HORN: So nobody wants to be here. Like nobody wants to see those. And so I think the thing that was probably most troubling for me was that it came as a surprise to many more in our community. You know, historically, we haven't served our underprivileged or under our historically underrepresented communities well, and our kids who find themselves with those identities well, either. And so, you know, this wasn't new.

And this is something you know, we hear about the achievement gap a lot. This is something we've always been trying to close. And, you know, we don't talk a lot about the opportunities and the barriers to those opportunities that present that achievement gap. And so, you know, the good thing is we've got a superintendent who is keenly focused on achieving or improving achievement for all of our kids.

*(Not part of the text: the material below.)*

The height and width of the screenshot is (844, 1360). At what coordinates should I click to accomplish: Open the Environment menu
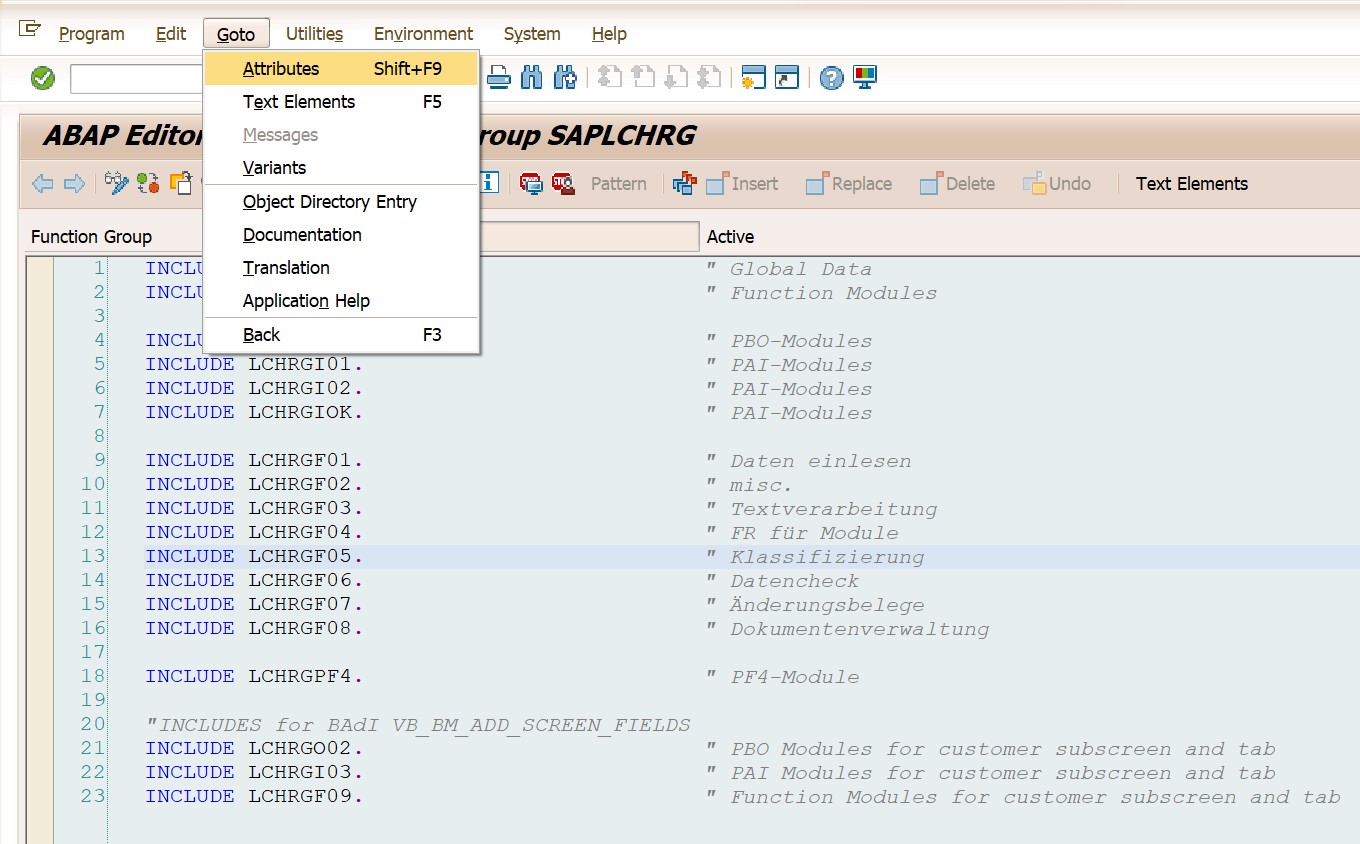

And we've got a superintendent who's really interested, and making sure we're talking about this publicly. So we can hold ourselves accountable to the public, for the benefit of our kids.

And so, so that's, that's really, really exciting. You know, we got a presentation today about how we can better use data as a diagnostic tool, not only to understand where we are, but also to communicate externally about where we are. So all those things are in the works. And, you know, again, nobody wants to be here. But we've got administration, and we've got a board is laser-focused on making sure that we continue to get better.

GEISLER: How do you see yourself as a board member being able to help the district improve?

HORN: That's a great question. We as a board and as board members, we have specific responsibilities you hear guys talking about, you know, our responsibility for setting policy, our responsibility for being fiscally responsible for managing our long-range plans. Those are all well and true. And I think the better that we can focus on our responsibilities, the better we can govern the district.

The less we encumber, our superintendent, and subsequently our administrators and our educators from being able to do the things that we've asked them to do. We can better lead from that perspective. We can set better examples on how to lead ... we can get out of being reactive, which we are within the pandemic, we can understand the reactive mode from there. But we've got to get ahead of that reactive mode and start getting more proactive so that we can make sure that our policies are well and they support the work that our superintendent and our educators are trying to do.

GEISLER: Anything else you want voters to know?

I think is important to remember that stability and continuity are gonna be really important. You know, we've got a young tenured board, we've got a new superintendent doing great things and you know, we've got to be able to govern and lead well.